■ Records for the task ■
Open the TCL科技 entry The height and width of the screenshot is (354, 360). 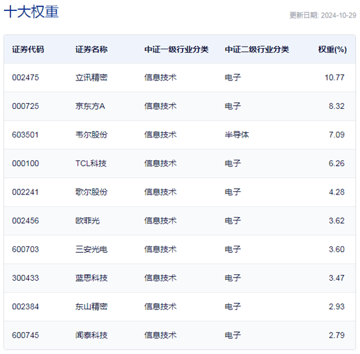91,163
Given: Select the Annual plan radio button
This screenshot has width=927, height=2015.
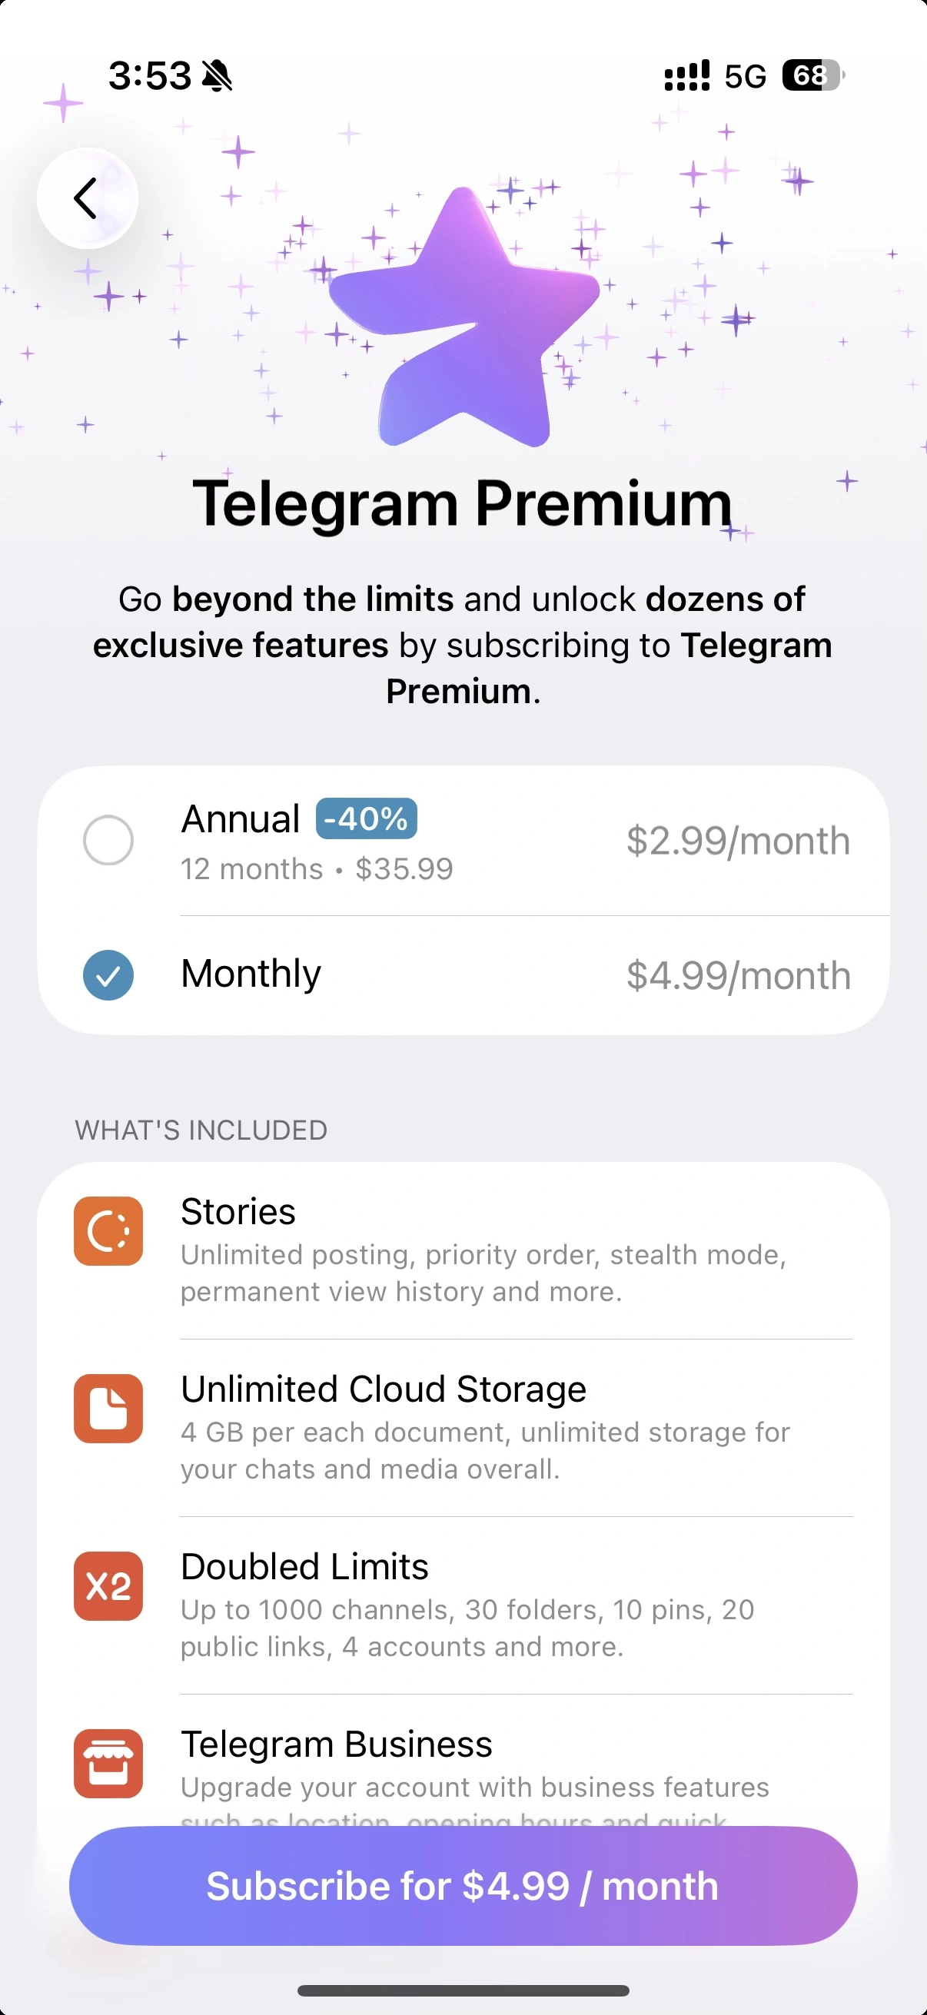Looking at the screenshot, I should 108,840.
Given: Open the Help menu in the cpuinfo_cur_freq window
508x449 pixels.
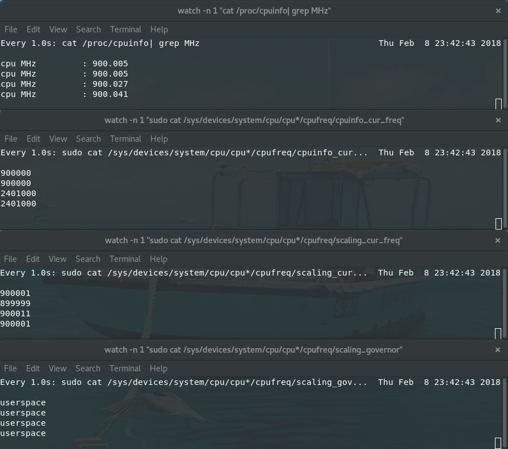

■ Task objective ■
Select and copy every line from the records that includes the word "Given".

■ Answer for the task ■
Given: Select the Annual plan radio button
Given: Open the Help menu in the cpuinfo_cur_freq window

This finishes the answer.